# How to run security checks in Replit

- Tool: Replit
- Difficulty: Beginner
- Time required: 15-20 minutes
- Compatibility: All Replit plans (Starter, Core, Pro). Works with Node.js (npm audit) and Python (pip-audit) projects.
- Last updated: March 2026

## TL;DR

You can run automated security scans in Replit by using npm audit for Node.js or pip-audit for Python directly in the Shell tab. These tools check your dependencies for known vulnerabilities and suggest fixes. Combine them with proper Secrets management and a pre-deployment audit step in your .replit build command to catch security issues before they reach production.

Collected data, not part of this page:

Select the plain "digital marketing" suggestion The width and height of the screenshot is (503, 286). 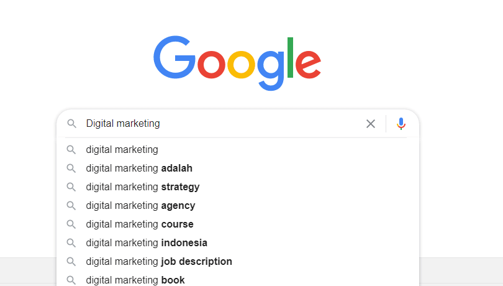(122, 149)

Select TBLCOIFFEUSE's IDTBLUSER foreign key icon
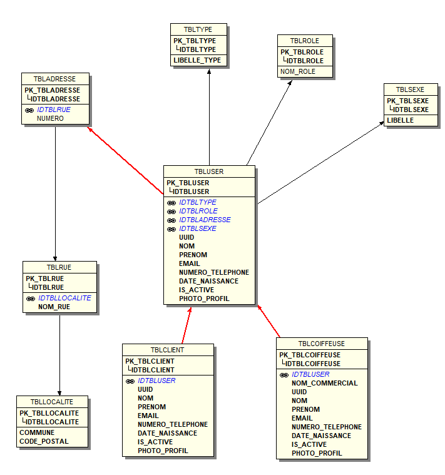pyautogui.click(x=284, y=374)
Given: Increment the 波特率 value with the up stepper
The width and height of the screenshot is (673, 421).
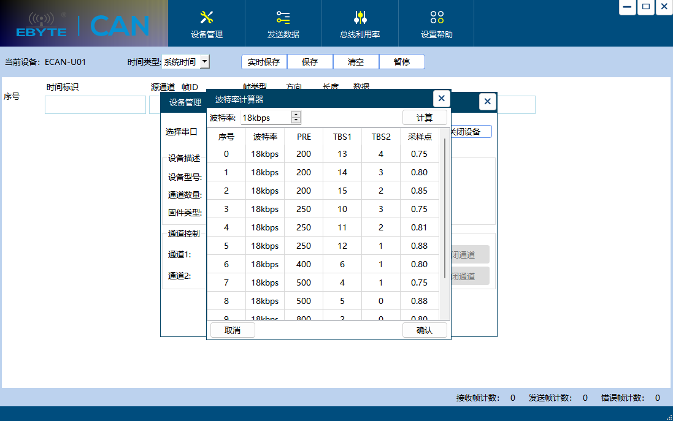Looking at the screenshot, I should [296, 114].
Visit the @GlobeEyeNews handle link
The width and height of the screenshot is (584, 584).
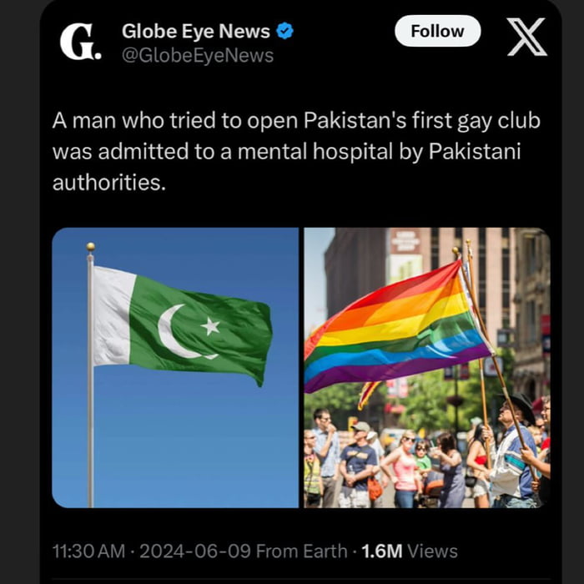tap(198, 56)
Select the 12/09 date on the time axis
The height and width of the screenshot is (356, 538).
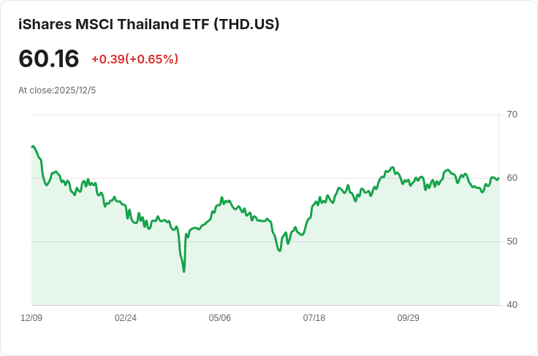[31, 318]
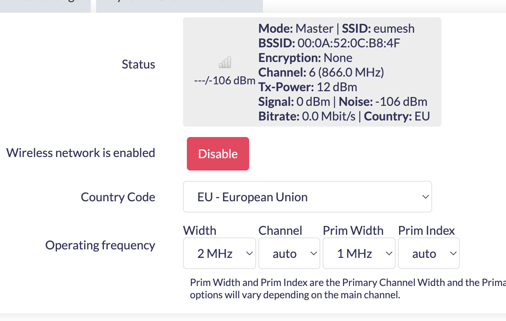Image resolution: width=506 pixels, height=321 pixels.
Task: Click the Bitrate 0.0 Mbit/s value
Action: [329, 116]
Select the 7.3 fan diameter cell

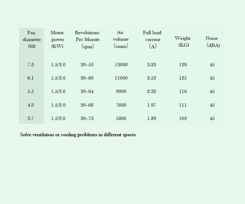click(x=31, y=65)
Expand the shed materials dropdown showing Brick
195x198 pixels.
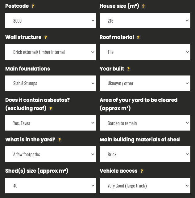click(145, 154)
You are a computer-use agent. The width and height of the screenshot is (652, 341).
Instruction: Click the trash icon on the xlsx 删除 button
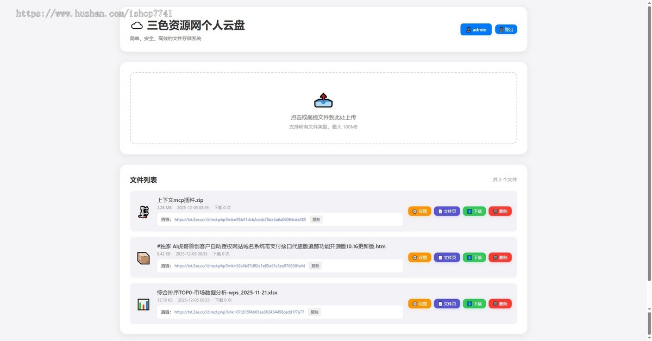point(494,303)
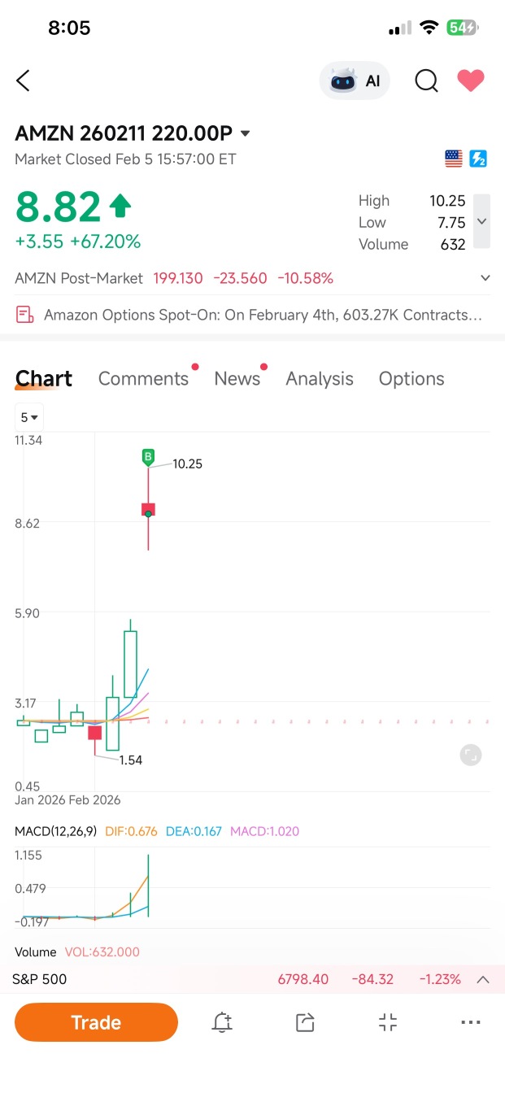
Task: Switch to the Options tab
Action: pyautogui.click(x=411, y=378)
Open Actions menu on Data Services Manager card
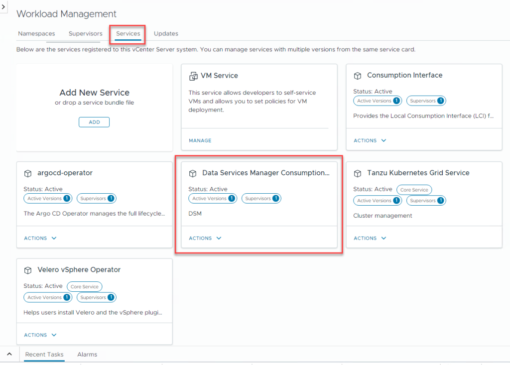 pos(205,238)
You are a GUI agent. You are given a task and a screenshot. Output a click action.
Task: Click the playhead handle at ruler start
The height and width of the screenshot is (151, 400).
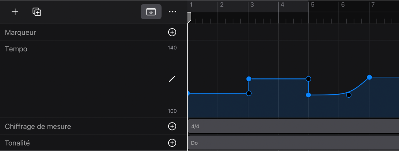(189, 17)
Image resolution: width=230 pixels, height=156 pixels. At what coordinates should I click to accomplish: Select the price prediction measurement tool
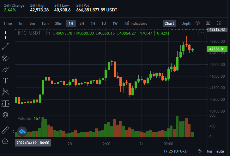point(5,103)
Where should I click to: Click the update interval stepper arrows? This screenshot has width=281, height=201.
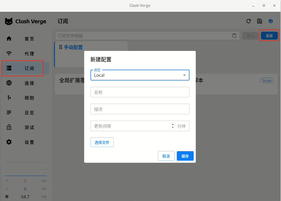[x=173, y=126]
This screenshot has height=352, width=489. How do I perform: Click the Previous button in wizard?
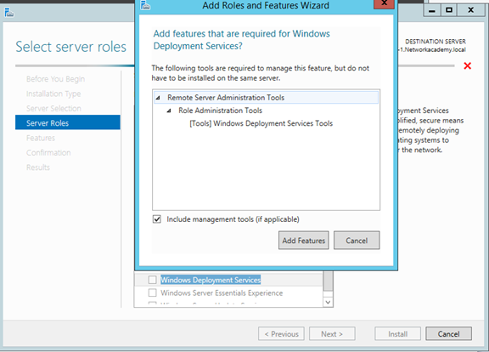281,334

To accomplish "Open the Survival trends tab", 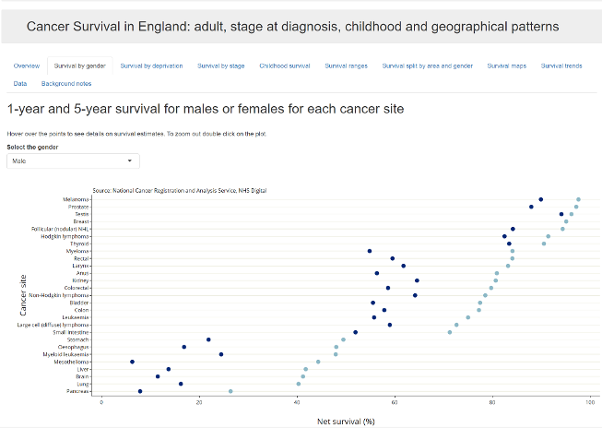I will [561, 65].
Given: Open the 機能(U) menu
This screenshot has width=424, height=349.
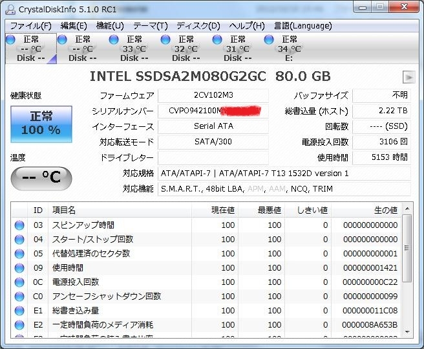Looking at the screenshot, I should [110, 26].
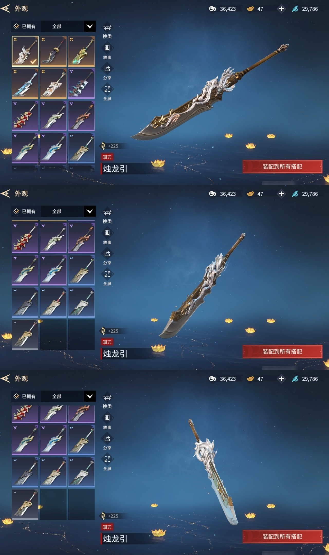
Task: Select the checkmarked 烛龙引 weapon thumbnail
Action: pyautogui.click(x=25, y=51)
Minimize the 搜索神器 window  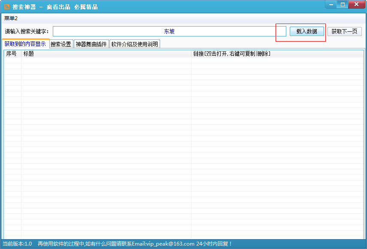[331, 4]
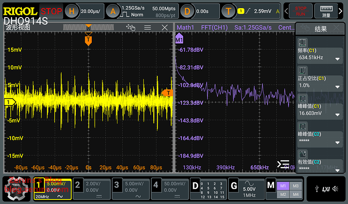This screenshot has height=204, width=348.
Task: Enable channel 2
Action: coord(78,185)
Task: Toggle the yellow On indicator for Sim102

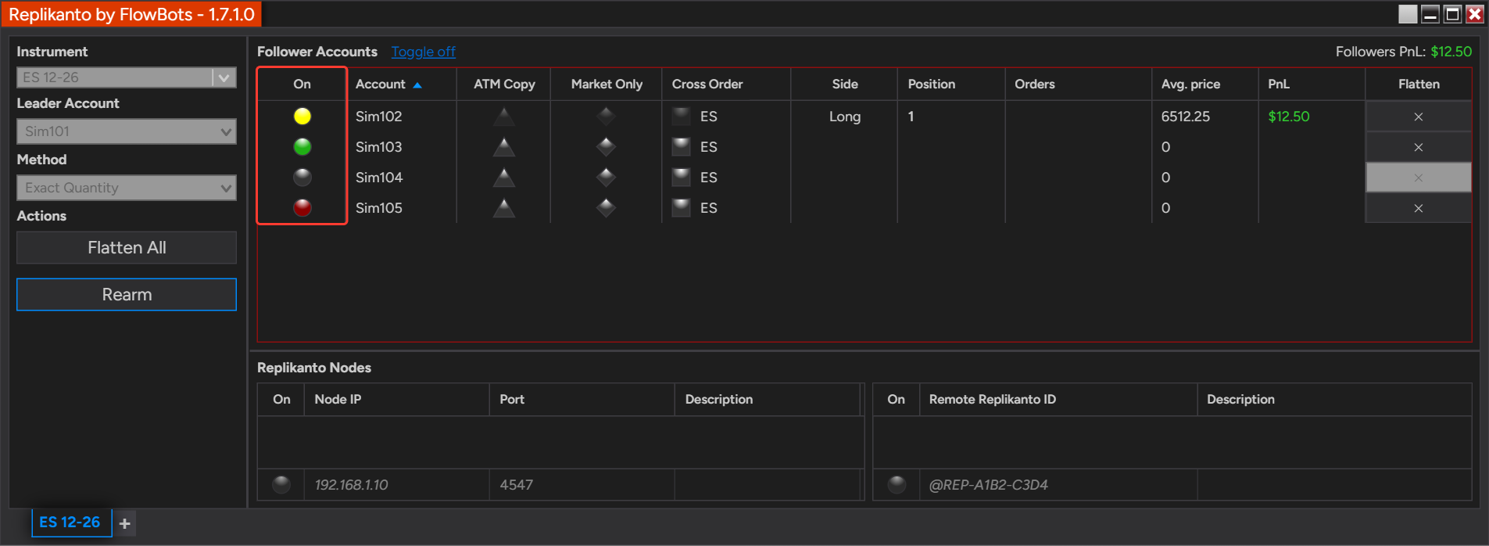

## Run Security Scans on Your Replit Project to Catch Vulnerabilities Early

This tutorial walks you through setting up automated security scanning in Replit so you can identify vulnerable dependencies, exposed secrets, and common security issues before deploying. You will learn how to run dependency audits from the Shell, integrate scans into your build process, and follow Secrets hygiene practices that prevent accidental credential exposure. No security experience is required — these are straightforward tools that report issues in plain language.

## Before you start

- A Replit account (free Starter plan works for scanning, Core or Pro needed for deployment)
- A Replit App with Node.js or Python dependencies installed
- Basic familiarity with the Replit Shell tab
- No prior security or DevOps experience required

## Step-by-step guide

### 1. Run a dependency audit in the Shell

Open the Shell tab in your Replit workspace. For Node.js projects, run npm audit to scan all packages in node_modules for known vulnerabilities. For Python projects, install pip-audit first, then run it. Both tools check your installed packages against public vulnerability databases (the GitHub Advisory Database for npm, the Python Advisory Database for pip-audit) and report any issues with severity ratings from low to critical.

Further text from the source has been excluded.